2523 - A Radiomics Method Based on Data Augmentation for Preoperative Prediction of Immature and Mature Teratoma
Presenter(s)
J. Yang1,2, H. Zhou3, Z. Sun1,2, Y. Yan1,2, F. Zhao1,2, L. Wu1,2, Z. LU1,2, and S. Yan1,2; 1Department of Radiation Oncology, the First Affiliated Hospital, Zhejiang University School of Medicine, Hangzhou, Zhejiang, China, 2Cancer Center, Zhejiang University, Hangzhou, Zhejiang, China, 3Department of Radiology, Children's Hospital, Zhejiang University School of Medicine, Hangzhou, Zhejiang, China
Purpose/Objective(s): Develop and validate a radiomics-based method with data augmentation, to predict immature teratoma and mature teratoma using limited preoperative computed tomography (CT) data.
Materials/Methods: Preoperative CT data of a total of 448 teratoma patients from May 2008 to September 2020 were collected. According to the sequence of examination time, these data were divided into a training cohort (containing 318 patients) and a validation cohort (containing 130 patients). After manually delineating tumor regions as regions of interest (ROIs), the inner-cutout technique embedded within a deep learning model (Models Genesis) was implemented on the original ROIs in the training cohort for data augmentation. The number of original ROIs was expanded to ten times the initial amount, thus generating derivative ROIs. All ROIs were resampled to a uniform spatial resolution, and then 1652 radiomics features were extracted from these ROIs. Through feature selection including Pearson correlation analysis (with a threshold set at 0.85) and minimum redundancy maximum relevance (mRMR) algorithm, solid features (specifically, the count of solid component voxels and their proportion within ROIs) were integrated. Finally, a prediction model was constructed using a logistic regression classifier, and its performance was evaluated in the validation cohort.

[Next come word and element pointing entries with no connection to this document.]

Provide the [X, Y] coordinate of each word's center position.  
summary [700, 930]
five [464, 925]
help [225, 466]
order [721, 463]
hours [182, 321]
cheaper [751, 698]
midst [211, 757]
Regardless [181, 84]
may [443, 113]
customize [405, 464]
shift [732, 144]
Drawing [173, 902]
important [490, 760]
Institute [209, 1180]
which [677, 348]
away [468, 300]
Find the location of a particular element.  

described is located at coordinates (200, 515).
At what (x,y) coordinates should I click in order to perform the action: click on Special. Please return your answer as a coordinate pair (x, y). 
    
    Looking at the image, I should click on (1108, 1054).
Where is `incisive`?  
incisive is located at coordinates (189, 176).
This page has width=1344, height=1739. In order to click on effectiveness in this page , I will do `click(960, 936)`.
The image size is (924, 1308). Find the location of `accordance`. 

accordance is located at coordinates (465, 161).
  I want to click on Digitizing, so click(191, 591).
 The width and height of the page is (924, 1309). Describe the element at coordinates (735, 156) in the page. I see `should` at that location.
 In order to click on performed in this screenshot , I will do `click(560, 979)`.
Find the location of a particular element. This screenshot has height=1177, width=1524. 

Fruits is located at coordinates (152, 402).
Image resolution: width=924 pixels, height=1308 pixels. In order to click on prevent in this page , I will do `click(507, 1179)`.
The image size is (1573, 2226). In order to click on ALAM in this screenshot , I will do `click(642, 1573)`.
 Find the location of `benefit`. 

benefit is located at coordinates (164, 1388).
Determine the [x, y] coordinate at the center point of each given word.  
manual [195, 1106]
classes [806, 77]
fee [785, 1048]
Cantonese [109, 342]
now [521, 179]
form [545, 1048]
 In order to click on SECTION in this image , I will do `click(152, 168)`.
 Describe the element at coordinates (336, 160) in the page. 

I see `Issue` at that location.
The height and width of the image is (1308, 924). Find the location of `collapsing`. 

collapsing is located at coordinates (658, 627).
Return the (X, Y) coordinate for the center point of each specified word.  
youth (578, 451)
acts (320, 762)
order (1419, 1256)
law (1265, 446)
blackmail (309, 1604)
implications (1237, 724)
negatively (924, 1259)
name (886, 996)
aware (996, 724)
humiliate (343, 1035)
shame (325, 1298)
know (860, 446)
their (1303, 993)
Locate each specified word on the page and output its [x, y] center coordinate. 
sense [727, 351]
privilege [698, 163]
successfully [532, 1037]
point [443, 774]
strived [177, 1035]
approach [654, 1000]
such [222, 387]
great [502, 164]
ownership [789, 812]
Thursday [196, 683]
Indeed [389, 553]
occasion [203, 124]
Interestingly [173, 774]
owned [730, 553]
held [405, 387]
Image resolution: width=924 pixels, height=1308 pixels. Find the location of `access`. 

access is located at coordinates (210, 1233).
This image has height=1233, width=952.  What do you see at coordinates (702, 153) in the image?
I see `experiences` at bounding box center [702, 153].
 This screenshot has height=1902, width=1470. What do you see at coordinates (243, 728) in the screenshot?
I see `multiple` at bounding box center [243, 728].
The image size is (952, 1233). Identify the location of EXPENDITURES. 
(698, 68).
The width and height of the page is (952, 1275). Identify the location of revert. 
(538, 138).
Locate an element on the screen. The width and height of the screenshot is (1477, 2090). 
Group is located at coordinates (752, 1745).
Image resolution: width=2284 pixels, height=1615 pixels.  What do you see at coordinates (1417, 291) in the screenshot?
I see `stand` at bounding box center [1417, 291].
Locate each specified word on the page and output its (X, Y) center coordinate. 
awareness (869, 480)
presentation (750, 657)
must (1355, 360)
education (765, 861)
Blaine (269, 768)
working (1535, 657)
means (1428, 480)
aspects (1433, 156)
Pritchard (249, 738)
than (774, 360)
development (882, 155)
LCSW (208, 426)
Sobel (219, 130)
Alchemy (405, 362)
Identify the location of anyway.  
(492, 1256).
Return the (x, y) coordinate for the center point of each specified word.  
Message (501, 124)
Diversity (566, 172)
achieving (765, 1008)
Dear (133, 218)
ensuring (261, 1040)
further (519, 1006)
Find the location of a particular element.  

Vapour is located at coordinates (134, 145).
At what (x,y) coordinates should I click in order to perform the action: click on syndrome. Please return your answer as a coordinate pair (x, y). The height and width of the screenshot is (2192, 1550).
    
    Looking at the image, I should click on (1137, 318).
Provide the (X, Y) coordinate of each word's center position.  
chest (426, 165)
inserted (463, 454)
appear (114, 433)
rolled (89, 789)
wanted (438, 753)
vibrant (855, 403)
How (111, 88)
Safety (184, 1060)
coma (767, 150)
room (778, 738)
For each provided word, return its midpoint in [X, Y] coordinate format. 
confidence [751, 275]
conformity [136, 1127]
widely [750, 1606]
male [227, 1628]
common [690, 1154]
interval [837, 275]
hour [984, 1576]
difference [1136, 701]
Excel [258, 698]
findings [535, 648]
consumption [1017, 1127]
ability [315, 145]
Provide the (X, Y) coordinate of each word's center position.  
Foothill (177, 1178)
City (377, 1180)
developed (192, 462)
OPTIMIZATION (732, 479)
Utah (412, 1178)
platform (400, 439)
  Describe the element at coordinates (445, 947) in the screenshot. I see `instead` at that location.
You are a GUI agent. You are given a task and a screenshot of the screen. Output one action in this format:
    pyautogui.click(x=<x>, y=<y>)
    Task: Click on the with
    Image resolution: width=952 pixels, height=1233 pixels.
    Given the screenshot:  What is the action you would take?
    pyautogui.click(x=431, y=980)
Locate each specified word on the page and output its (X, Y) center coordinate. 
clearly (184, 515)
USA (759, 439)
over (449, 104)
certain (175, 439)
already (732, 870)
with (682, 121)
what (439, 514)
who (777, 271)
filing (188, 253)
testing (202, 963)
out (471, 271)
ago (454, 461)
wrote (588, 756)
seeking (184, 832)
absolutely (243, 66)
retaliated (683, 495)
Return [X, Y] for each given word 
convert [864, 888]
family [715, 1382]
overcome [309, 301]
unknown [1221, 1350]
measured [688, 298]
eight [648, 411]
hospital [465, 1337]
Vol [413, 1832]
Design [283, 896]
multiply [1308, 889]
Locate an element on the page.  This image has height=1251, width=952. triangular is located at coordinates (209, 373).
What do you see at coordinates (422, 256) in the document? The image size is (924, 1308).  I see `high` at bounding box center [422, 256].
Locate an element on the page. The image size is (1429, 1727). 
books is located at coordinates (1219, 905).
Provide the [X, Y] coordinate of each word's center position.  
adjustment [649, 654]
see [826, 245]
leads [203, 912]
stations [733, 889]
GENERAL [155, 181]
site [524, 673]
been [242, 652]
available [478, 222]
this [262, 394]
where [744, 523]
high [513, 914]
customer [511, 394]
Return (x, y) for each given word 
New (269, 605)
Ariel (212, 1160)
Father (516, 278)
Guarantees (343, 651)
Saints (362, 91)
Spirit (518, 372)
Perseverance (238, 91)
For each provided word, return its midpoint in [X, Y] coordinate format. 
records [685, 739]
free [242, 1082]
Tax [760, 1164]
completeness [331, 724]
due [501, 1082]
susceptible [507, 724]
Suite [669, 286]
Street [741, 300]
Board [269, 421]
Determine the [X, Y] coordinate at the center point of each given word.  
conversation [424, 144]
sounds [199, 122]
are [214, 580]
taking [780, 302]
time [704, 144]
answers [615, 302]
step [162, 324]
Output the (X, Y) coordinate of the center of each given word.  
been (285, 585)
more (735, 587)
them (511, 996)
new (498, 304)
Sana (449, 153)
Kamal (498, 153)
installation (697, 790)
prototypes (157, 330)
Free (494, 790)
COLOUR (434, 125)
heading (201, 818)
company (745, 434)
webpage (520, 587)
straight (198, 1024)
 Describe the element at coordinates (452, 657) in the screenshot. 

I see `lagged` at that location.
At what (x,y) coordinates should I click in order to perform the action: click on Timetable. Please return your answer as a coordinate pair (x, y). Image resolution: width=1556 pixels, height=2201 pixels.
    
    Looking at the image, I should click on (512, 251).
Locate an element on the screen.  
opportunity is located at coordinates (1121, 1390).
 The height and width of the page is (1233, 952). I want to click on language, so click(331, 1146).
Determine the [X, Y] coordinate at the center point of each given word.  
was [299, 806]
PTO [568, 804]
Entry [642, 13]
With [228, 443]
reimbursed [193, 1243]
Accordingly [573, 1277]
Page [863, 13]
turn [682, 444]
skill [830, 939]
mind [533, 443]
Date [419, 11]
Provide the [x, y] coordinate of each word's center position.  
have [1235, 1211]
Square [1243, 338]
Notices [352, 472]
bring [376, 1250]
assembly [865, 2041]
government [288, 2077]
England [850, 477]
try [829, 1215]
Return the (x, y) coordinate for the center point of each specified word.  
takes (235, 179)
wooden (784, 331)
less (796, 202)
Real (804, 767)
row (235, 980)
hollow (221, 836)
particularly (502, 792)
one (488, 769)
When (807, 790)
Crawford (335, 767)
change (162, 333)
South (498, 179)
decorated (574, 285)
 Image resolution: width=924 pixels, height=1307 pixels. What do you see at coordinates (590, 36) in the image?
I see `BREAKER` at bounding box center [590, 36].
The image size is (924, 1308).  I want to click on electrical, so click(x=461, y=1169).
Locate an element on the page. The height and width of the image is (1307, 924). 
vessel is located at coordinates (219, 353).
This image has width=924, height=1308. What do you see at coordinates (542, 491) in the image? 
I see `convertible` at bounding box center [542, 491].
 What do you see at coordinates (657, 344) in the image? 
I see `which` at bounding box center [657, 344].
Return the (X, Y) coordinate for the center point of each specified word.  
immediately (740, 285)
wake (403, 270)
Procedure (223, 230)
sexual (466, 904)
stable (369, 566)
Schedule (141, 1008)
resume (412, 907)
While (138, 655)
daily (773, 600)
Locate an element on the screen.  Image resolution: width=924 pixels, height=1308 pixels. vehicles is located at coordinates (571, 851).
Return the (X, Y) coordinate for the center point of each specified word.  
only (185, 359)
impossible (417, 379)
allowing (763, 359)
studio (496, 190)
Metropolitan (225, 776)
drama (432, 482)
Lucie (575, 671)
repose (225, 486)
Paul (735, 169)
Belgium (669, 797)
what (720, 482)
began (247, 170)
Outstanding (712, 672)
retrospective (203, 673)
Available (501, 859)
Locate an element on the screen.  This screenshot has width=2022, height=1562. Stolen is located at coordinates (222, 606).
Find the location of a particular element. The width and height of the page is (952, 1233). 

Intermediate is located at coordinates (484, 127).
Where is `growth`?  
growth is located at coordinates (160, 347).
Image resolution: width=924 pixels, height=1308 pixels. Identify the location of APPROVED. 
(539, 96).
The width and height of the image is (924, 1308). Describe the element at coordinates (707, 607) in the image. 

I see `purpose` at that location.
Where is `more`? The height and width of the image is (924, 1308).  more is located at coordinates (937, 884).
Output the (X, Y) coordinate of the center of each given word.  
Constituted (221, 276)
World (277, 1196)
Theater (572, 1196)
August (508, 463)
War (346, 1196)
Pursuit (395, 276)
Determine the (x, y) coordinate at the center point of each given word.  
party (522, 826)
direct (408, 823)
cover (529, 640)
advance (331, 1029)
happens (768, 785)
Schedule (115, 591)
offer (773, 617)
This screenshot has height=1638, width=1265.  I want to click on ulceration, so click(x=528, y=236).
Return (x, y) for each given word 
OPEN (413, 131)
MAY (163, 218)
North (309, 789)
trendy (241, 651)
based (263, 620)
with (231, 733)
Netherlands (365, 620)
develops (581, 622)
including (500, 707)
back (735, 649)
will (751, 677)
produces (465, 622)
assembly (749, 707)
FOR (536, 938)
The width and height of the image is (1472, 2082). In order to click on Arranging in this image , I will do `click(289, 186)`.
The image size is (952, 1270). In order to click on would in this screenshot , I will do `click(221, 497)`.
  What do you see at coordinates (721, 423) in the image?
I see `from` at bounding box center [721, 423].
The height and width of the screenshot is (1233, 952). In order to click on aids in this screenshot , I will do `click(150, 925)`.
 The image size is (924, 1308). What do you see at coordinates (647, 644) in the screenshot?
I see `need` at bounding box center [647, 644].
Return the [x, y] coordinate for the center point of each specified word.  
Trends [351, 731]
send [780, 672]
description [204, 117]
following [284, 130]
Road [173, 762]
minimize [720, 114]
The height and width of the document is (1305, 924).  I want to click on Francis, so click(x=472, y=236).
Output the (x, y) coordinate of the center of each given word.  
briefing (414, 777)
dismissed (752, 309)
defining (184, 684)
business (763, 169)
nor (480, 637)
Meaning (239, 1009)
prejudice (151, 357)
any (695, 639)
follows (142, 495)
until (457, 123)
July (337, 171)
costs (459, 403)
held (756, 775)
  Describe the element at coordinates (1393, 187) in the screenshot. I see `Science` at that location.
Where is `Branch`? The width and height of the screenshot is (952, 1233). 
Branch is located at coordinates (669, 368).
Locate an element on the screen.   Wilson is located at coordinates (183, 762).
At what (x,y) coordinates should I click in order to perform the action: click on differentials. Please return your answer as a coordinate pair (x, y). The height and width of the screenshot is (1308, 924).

Results: The training cohort contained 53 immature teratoma patients and 265 mature teratoma patients, while the validation cohort included 26 immature teratoma patients and 104 mature teratoma patients. A total of 3498 ROIs were obtained in the training cohort. After feature extraction and feature selection, 5 radiomics features were retained, and 2 solid features were integrated. The proposed model achieved area under receiver operating characteristic curve (AUC) values of 0.835 and 0.797 in the training cohort and the validation cohort, respectively. In contrast, the model constructed using original ROIs (without data augmentation) achieved AUC values of 0.817 and 0.774 in the training cohort and the validation cohort, respectively. Moreover, the performance of our proposed model with logistic regression was better than that of the models with other machine learning classifiers.
Conclusion: The proposed method demonstrated satisfactory prediction performance for immature teratoma and mature teratoma, outperforming the method without data augmentation. Therefore, our method is expected to overcome the problem of limited teratoma data in clinic. It has the potential to guide the non-invasive preoperative prediction of histological types on teratoma.